CA1, cornu Ammonis field 1; CAt, CA total; DG, dentate gyrus; DS, Down syndrome; ERC, entorhinal cortex; GM, grey matter; HC, healthy control; HIP, total hippocampus; WM, white matter; SUB, subiculum; Thickness, cortical thickness.
Figure 4.
The relationship between whole brain measures and age. The relationship of (A) cerebral WM and (B) total GM volume and (C) mean cortical thickness measures to age in the control (n = 27) and DS (n = 34) groups. Although cerebral WM volume is reduced in the DS group, both groups show similar slopes, suggesting that age-related volume changes proceed similarly. DS, Down syndrome; GM, grey matter; HC, healthy control; ICV, intracranial volume; WM, white matter.

- _Listed records_
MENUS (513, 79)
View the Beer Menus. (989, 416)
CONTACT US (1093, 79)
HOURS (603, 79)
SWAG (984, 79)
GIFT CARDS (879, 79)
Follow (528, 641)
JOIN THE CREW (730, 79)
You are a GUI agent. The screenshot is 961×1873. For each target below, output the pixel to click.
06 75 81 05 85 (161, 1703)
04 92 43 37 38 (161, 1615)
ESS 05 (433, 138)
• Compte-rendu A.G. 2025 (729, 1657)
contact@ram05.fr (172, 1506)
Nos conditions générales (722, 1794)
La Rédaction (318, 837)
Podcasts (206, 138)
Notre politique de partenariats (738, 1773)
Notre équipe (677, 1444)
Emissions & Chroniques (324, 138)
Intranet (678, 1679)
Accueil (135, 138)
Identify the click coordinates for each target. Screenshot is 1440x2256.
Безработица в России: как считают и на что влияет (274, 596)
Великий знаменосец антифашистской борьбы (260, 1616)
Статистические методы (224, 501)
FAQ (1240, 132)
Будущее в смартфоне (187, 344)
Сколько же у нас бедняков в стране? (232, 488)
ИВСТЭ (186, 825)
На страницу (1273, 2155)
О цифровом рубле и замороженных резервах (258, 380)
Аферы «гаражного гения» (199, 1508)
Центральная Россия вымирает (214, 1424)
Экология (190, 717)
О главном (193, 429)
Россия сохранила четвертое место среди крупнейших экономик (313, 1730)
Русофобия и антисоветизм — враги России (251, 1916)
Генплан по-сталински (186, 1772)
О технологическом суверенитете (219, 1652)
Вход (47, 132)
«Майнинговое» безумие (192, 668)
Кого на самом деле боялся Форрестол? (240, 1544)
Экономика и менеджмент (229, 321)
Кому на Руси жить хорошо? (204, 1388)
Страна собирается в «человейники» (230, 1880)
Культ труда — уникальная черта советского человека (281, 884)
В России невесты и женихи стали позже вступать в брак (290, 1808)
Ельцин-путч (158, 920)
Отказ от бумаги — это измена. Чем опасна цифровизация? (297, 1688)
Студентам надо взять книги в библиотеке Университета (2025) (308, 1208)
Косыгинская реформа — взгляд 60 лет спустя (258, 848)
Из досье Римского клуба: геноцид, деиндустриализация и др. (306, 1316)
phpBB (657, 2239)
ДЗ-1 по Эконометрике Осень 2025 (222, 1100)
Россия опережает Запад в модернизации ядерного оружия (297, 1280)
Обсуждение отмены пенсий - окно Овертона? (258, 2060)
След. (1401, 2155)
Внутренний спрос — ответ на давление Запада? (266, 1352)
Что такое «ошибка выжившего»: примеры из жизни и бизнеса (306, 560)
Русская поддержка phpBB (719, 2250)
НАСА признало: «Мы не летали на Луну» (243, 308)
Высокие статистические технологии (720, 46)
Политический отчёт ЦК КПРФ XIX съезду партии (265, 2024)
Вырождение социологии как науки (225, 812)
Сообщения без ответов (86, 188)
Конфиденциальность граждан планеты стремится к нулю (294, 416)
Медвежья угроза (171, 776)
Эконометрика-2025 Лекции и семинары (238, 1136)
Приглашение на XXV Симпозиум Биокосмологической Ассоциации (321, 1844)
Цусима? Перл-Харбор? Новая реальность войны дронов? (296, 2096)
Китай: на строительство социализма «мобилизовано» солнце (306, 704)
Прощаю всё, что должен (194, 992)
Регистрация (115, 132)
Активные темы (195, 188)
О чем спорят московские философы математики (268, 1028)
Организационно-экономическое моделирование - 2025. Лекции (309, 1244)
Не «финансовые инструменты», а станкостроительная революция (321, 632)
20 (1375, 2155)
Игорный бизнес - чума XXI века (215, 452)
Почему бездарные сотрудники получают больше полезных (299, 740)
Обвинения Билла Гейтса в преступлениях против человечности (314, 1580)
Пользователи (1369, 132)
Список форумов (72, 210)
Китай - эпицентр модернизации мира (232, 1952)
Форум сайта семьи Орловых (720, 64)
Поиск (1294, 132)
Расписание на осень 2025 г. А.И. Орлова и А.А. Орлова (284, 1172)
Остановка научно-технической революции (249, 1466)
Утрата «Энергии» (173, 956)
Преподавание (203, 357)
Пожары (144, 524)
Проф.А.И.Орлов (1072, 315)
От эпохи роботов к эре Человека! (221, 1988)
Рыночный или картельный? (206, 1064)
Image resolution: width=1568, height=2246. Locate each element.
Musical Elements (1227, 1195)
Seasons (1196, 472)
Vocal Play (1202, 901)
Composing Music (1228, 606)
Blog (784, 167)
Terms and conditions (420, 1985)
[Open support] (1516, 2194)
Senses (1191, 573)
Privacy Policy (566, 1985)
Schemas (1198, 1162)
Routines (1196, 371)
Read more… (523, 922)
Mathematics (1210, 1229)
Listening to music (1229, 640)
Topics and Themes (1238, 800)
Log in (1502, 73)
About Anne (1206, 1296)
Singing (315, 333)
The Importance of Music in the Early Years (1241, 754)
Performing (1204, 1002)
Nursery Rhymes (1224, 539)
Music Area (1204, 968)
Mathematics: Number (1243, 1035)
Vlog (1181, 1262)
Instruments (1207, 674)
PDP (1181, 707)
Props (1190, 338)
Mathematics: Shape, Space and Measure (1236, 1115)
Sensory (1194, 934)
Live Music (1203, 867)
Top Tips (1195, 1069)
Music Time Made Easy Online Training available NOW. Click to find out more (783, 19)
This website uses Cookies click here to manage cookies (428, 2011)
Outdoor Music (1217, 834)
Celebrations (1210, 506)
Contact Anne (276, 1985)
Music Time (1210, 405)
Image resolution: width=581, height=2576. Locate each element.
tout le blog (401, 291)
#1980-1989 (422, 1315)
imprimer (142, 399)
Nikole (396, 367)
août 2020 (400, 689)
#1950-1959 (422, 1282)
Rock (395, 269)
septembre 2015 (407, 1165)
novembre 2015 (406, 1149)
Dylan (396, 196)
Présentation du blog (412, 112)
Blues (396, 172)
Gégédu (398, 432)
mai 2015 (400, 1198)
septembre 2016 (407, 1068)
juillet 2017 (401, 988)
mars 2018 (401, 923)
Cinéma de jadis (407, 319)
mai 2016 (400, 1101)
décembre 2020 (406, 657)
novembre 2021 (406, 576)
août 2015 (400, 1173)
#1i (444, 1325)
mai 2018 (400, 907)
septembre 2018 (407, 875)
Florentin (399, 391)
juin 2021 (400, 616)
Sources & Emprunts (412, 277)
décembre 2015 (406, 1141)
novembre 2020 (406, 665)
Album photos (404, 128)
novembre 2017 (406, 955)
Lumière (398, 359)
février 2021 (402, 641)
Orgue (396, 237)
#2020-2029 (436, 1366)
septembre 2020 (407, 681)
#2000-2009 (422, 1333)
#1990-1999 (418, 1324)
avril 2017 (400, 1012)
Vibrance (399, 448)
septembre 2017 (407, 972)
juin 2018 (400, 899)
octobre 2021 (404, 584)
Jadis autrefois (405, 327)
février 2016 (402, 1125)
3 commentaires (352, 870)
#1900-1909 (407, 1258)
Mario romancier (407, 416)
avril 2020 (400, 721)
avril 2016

- _Work instructions_
Reproduce, word for word, the Down syndrome brain imaging captions from "The relationship between" to "WM, white matter.", inclusive. The entries can be ignored.

- _Solution for this problem_
The relationship between whole brain measures and age. The relationship of (A) cerebral WM and (B) total GM volume and (C) mean cortical thickness measures to age in the control (n = 27) and DS (n = 34) groups. Although cerebral WM volume is reduced in the DS group, both groups show similar slopes, suggesting that age-related volume changes proceed similarly. DS, Down syndrome; GM, grey matter; HC, healthy control; ICV, intracranial volume; WM, white matter.